84.お買い物(不二乾)
「ねぇ、これなんかどう?」
「……却下」
「じゃあ、これ」
 子供がお菓子をねだるかのように、不二は俺の下へ次々と思い当たる食材を持って来た。中には、どう加工したら食べれるのか理解らないようなものまで。
「却下」
 買い物カゴを不二から遠ざけ、言い放つ。不二は駄々こそはこねなかったものの、不満げに頬を膨らせた。溜息を吐く。
「不二。今日の買い物の目的をちゃんと理解っているんだろうな」
「理解ってるって。買い物デート、だよね」
 笑顔でそう言うと、不二は俺の手から買い物カゴを奪い取った。自由になったそこに、指を絡めてくる。
「お、おい」
「デートなんて久しぶりだよね。乾ってばここのところ、海堂のトレーニングに付き合ってて忙しかったから」
 棘のある言い方。しかも笑顔だから、余計に怖い。
「…それは、すまなかった」
 こういうときは、素直に謝るに限る。
「うん。いいよ。気にしてたけど、今日のデートが楽しいから許してあげる」
 俺の反応を愉しむかのように、クスクスと不二は微笑った。腕に頬を寄せてくる不二に溜息を吐くと、何か変なものを入れられる前にと俺はカゴを取り戻した。
「あーあ。これ入れようと思ってたのに」
 残念そうに溜息を吐く不二が持っていたのは、いつの間に持ってきたのか、栄養ドリンクだった。慌てて、カゴを不二の手の届かない所へと持っていく。
「デートも、まぁ、そうだが。今日は乾汁の新作の材料を買いに来たんだ。どうせ食材を持ってくるなら、ここに書いてあるものにしてくれないか」
 不二から手を離すと、ポケットからノートの切れ端を取り出した。そこには、昨日徹夜で考えた乾汁の材料が書いてある。
「……冬虫夏草は無いと思うけど。あと、スッポンも」
 俺のメモを見て、呆れたという風に言う。その後で、不二はクスクスと不気味に笑い出した。
「何が可笑しいんだ?」
「っていうかさ。この食品に含まれてる成分って、多分、栄養ドリンクに入ってるものと一緒だよ」
 ほら。言いながら、不二はまだ持っていた栄養ドリンクを俺に見せた。箱に書いてある成分表を見る。
「……本当だ」
「だったら、あんな不味いもの作ってわざわざ皆から反感買うようなことしなくてもさ。

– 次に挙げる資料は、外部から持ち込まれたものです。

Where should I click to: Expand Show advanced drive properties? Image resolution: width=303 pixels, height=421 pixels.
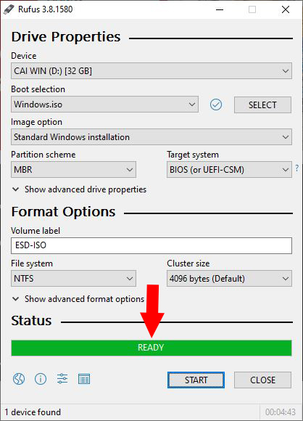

栄養ドリンク買ってあげれば良いんじゃない?」
 思っても見なかった簡単な方法。不二はクスリと微笑うと、俺の手から栄養ドリンクと買い物篭を奪い取った。食品、返してこなきゃね。愉しげに不二が微笑う。それに頷きかけて、俺は首を横に振った。ここで栄養ドリンクなんかに切り替えたら、今までの俺の努力が全て無駄になってしまう。
「だ、だが。アレは罰の役目を果たしていてだな…」
「僕には罰になってないけどね」
 俺の手を引き、来た道を引き返す。食材を元の位置に並べながら。
 ………まずいな。
「……ほ、ほら、不二」
「何?」
「乾汁を作らなくなるって事は、不二は俺との買い物デートが出来なくなるって事だ。それでもいいのか?」
 不二の目の前にピンと立てた人差し指を差し出し、言う。ここで不二が頷いてしまったら、俺はきっと明日、乾汁の被害に遭った奴等から私刑を受けることになるだろう…。それだけは、避けなければならない。
「……いいよ、別に」
「なっ…」
「乾とのデートなんて、いつでも出来るからね」
「…………。」
「でも、まあ。そんなに君が皆からの嫌われ者になりたいのなら、僕は何も言わないよ。それに、皆から嫌われてくれたほうが、僕としても助かるしね」
 乾を好きでいていいのは僕だけなんだから。
 ふふふ、と意味深に微笑うと、不二は俺の手を引き、再び食材をカゴに入れはじめた。